Stored items:
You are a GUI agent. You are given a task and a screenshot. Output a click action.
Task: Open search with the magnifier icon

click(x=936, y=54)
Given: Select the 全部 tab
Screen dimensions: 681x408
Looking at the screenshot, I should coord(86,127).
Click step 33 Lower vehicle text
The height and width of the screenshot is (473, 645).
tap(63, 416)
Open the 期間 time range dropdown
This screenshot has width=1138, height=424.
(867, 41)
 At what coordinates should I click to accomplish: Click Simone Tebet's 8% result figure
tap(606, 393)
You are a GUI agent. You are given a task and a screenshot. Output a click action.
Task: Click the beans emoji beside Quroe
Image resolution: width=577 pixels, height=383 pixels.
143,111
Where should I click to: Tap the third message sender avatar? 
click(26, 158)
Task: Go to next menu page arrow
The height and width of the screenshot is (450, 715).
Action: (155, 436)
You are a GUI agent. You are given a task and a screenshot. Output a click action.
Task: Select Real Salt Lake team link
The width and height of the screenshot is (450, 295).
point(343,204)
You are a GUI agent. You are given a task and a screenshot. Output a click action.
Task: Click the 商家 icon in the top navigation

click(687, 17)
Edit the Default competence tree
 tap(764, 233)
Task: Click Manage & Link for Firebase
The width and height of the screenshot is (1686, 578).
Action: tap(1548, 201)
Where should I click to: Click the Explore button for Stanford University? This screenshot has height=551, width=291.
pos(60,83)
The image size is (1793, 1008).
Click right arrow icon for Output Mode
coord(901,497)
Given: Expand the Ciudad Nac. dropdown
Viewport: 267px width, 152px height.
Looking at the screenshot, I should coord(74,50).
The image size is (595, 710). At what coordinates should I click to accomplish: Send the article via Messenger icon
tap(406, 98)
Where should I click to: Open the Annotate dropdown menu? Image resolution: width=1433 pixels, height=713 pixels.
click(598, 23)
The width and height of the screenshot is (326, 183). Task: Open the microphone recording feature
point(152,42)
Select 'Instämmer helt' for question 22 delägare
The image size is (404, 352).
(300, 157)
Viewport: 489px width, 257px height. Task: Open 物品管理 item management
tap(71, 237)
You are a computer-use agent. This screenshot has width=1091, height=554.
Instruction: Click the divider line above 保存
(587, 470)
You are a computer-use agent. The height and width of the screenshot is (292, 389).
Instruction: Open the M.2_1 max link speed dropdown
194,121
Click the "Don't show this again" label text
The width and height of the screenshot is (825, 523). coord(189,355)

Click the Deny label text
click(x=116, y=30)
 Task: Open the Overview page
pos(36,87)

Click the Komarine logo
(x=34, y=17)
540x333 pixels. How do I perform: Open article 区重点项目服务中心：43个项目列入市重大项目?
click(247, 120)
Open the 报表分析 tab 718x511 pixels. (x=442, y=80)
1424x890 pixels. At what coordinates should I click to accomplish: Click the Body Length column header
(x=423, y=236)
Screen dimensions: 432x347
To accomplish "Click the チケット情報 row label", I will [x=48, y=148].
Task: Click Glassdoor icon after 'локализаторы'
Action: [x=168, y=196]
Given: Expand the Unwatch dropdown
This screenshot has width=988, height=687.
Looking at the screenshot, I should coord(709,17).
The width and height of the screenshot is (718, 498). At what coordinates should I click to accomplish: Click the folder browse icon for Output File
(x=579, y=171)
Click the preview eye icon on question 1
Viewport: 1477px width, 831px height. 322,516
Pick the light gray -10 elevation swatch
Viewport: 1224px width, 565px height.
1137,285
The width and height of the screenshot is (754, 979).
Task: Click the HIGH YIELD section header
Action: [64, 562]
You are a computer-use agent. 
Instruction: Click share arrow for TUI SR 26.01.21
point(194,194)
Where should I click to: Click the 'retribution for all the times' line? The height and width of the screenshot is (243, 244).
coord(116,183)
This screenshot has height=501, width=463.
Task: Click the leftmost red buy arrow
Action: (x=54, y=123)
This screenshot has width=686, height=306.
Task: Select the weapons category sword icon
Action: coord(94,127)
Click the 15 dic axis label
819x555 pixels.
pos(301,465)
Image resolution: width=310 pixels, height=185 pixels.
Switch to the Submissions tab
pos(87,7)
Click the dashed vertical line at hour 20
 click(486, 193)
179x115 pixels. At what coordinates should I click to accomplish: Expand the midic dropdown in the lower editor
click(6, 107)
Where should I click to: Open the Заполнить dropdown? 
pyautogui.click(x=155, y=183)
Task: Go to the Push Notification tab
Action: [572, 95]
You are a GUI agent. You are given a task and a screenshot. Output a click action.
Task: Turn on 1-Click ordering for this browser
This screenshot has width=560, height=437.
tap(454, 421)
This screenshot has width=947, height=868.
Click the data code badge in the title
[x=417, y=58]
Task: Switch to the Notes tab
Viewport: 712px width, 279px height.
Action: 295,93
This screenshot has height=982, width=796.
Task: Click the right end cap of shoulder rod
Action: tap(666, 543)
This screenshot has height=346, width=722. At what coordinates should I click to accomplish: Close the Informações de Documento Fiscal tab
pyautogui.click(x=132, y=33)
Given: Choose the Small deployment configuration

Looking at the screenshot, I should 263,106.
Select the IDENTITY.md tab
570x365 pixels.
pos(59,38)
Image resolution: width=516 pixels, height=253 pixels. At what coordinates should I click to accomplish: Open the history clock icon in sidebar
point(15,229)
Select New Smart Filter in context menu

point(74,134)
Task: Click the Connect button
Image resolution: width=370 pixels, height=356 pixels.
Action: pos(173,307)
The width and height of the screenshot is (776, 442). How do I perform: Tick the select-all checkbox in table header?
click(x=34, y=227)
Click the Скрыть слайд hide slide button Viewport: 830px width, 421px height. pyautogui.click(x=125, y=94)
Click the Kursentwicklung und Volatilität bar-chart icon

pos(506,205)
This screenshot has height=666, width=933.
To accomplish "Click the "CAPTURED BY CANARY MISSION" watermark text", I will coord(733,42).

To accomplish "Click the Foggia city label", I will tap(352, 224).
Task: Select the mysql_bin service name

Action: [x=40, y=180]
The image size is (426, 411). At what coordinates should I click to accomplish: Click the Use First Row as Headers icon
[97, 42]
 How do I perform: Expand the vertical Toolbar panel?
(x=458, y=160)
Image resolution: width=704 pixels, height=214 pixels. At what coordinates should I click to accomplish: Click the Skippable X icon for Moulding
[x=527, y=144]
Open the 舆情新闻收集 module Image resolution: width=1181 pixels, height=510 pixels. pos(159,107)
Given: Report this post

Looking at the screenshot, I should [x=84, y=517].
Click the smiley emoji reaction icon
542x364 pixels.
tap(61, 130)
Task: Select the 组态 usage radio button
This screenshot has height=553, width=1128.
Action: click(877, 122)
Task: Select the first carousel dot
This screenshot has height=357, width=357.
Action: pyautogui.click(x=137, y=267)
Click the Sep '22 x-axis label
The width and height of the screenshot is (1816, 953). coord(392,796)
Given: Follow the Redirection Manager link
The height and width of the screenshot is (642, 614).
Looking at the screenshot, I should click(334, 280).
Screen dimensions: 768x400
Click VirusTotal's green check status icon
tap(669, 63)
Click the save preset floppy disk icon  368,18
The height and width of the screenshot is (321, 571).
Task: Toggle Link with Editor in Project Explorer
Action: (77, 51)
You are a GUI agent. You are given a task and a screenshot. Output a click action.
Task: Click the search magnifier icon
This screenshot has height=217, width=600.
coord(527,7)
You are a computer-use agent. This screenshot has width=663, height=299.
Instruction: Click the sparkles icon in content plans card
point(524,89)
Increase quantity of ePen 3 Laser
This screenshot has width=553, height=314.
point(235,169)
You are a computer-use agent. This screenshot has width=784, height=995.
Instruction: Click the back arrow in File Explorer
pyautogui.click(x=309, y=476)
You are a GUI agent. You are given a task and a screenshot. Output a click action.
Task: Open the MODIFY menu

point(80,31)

THE TASK ->
What you return must match the data line for line.

TASK RESULT ->
You are a GUI agent. You are given a task and a screenshot. Output a click action.
Task: Open search with the magnifier icon

click(x=936, y=54)
Given: Select the 全部 tab
Screen dimensions: 681x408
Looking at the screenshot, I should coord(86,127).
Click step 33 Lower vehicle text
The height and width of the screenshot is (473, 645).
tap(63, 416)
Open the 期間 time range dropdown
This screenshot has width=1138, height=424.
(867, 41)
 At what coordinates should I click to accomplish: Click Simone Tebet's 8% result figure
tap(606, 393)
You are a GUI agent. You are given a task and a screenshot. Output a click action.
Task: Click the beans emoji beside Quroe
Image resolution: width=577 pixels, height=383 pixels.
143,111
Where should I click to: Tap the third message sender avatar? 
click(26, 158)
Task: Go to next menu page arrow
The height and width of the screenshot is (450, 715).
Action: (155, 436)
You are a GUI agent. You are given a task and a screenshot. Output a click action.
Task: Select Real Salt Lake team link
The width and height of the screenshot is (450, 295).
point(343,204)
You are a GUI agent. You are given a task and a screenshot. Output a click action.
Task: Click the 商家 icon in the top navigation

click(687, 17)
Edit the Default competence tree
 tap(764, 233)
Task: Click Manage & Link for Firebase
The width and height of the screenshot is (1686, 578).
Action: tap(1548, 201)
Where should I click to: Click the Explore button for Stanford University? This screenshot has height=551, width=291.
pos(60,83)
The image size is (1793, 1008).
Click right arrow icon for Output Mode
coord(901,497)
Given: Expand the Ciudad Nac. dropdown
Viewport: 267px width, 152px height.
Looking at the screenshot, I should coord(74,50).
The image size is (595, 710). At what coordinates should I click to accomplish: Send the article via Messenger icon
tap(406, 98)
Where should I click to: Open the Annotate dropdown menu? Image resolution: width=1433 pixels, height=713 pixels.
click(598, 23)
The width and height of the screenshot is (326, 183). Task: Open the microphone recording feature
point(152,42)
Select 'Instämmer helt' for question 22 delägare
The image size is (404, 352).
(300, 157)
Viewport: 489px width, 257px height. Task: Open 物品管理 item management
tap(71, 237)
You are a computer-use agent. This screenshot has width=1091, height=554.
Instruction: Click the divider line above 保存
(587, 470)
You are a computer-use agent. The height and width of the screenshot is (292, 389).
Instruction: Open the M.2_1 max link speed dropdown
194,121
Click the "Don't show this again" label text
The width and height of the screenshot is (825, 523). coord(189,355)

Click the Deny label text
click(x=116, y=30)
 Task: Open the Overview page
pos(36,87)

Click the Komarine logo
(x=34, y=17)
540x333 pixels. How do I perform: Open article 区重点项目服务中心：43个项目列入市重大项目?
click(247, 120)
Open the 报表分析 tab 718x511 pixels. (x=442, y=80)
1424x890 pixels. At what coordinates should I click to accomplish: Click the Body Length column header
(x=423, y=236)
Screen dimensions: 432x347
To accomplish "Click the チケット情報 row label", I will [x=48, y=148].
Task: Click Glassdoor icon after 'локализаторы'
Action: [x=168, y=196]
Given: Expand the Unwatch dropdown
This screenshot has width=988, height=687.
Looking at the screenshot, I should coord(709,17).
The width and height of the screenshot is (718, 498). At what coordinates should I click to accomplish: Click the folder browse icon for Output File
(x=579, y=171)
Click the preview eye icon on question 1
Viewport: 1477px width, 831px height. 322,516
Pick the light gray -10 elevation swatch
Viewport: 1224px width, 565px height.
1137,285
The width and height of the screenshot is (754, 979).
Task: Click the HIGH YIELD section header
Action: [64, 562]
You are a computer-use agent. 
Instruction: Click share arrow for TUI SR 26.01.21
point(194,194)
Where should I click to: Click the 'retribution for all the times' line? The height and width of the screenshot is (243, 244).
coord(116,183)
This screenshot has height=501, width=463.
Task: Click the leftmost red buy arrow
Action: (x=54, y=123)
This screenshot has width=686, height=306.
Task: Select the weapons category sword icon
Action: coord(94,127)
Click the 15 dic axis label
819x555 pixels.
pos(301,465)
Image resolution: width=310 pixels, height=185 pixels.
Switch to the Submissions tab
pos(87,7)
Click the dashed vertical line at hour 20
 click(486, 193)
179x115 pixels. At what coordinates should I click to accomplish: Expand the midic dropdown in the lower editor
click(6, 107)
Where should I click to: Open the Заполнить dropdown? 
pyautogui.click(x=155, y=183)
Task: Go to the Push Notification tab
Action: [572, 95]
You are a GUI agent. You are given a task and a screenshot. Output a click action.
Task: Turn on 1-Click ordering for this browser
This screenshot has width=560, height=437.
tap(454, 421)
This screenshot has width=947, height=868.
Click the data code badge in the title
[x=417, y=58]
Task: Switch to the Notes tab
Viewport: 712px width, 279px height.
Action: 295,93
This screenshot has height=982, width=796.
Task: Click the right end cap of shoulder rod
Action: tap(666, 543)
This screenshot has height=346, width=722. At what coordinates should I click to accomplish: Close the Informações de Documento Fiscal tab
pyautogui.click(x=132, y=33)
Given: Choose the Small deployment configuration

Looking at the screenshot, I should 263,106.
Select the IDENTITY.md tab
570x365 pixels.
pos(59,38)
Image resolution: width=516 pixels, height=253 pixels. At what coordinates should I click to accomplish: Open the history clock icon in sidebar
point(15,229)
Select New Smart Filter in context menu

point(74,134)
Task: Click the Connect button
Image resolution: width=370 pixels, height=356 pixels.
Action: pos(173,307)
The width and height of the screenshot is (776, 442). How do I perform: Tick the select-all checkbox in table header?
click(x=34, y=227)
Click the Скрыть слайд hide slide button Viewport: 830px width, 421px height. pyautogui.click(x=125, y=94)
Click the Kursentwicklung und Volatilität bar-chart icon

pos(506,205)
This screenshot has height=666, width=933.
To accomplish "Click the "CAPTURED BY CANARY MISSION" watermark text", I will coord(733,42).

To accomplish "Click the Foggia city label", I will tap(352, 224).
Task: Select the mysql_bin service name

Action: [x=40, y=180]
The image size is (426, 411). At what coordinates should I click to accomplish: Click the Use First Row as Headers icon
[97, 42]
 How do I perform: Expand the vertical Toolbar panel?
(x=458, y=160)
Image resolution: width=704 pixels, height=214 pixels. At what coordinates should I click to accomplish: Click the Skippable X icon for Moulding
[x=527, y=144]
Open the 舆情新闻收集 module Image resolution: width=1181 pixels, height=510 pixels. pos(159,107)
Given: Report this post

Looking at the screenshot, I should [x=84, y=517].
Click the smiley emoji reaction icon
542x364 pixels.
tap(61, 130)
Task: Select the 组态 usage radio button
This screenshot has height=553, width=1128.
Action: click(877, 122)
Task: Select the first carousel dot
This screenshot has height=357, width=357.
Action: pyautogui.click(x=137, y=267)
Click the Sep '22 x-axis label
The width and height of the screenshot is (1816, 953). coord(392,796)
Given: Follow the Redirection Manager link
The height and width of the screenshot is (642, 614).
Looking at the screenshot, I should click(334, 280).
Screen dimensions: 768x400
Click VirusTotal's green check status icon
tap(669, 63)
Click the save preset floppy disk icon  368,18
The height and width of the screenshot is (321, 571).
Task: Toggle Link with Editor in Project Explorer
Action: (77, 51)
You are a GUI agent. You are given a task and a screenshot. Output a click action.
Task: Click the search magnifier icon
This screenshot has height=217, width=600.
coord(527,7)
You are a computer-use agent. This screenshot has width=663, height=299.
Instruction: Click the sparkles icon in content plans card
point(524,89)
Increase quantity of ePen 3 Laser
This screenshot has width=553, height=314.
point(235,169)
You are a computer-use agent. This screenshot has width=784, height=995.
Instruction: Click the back arrow in File Explorer
pyautogui.click(x=309, y=476)
You are a GUI agent. You are given a task and a screenshot. Output a click action.
Task: Open the MODIFY menu

point(80,31)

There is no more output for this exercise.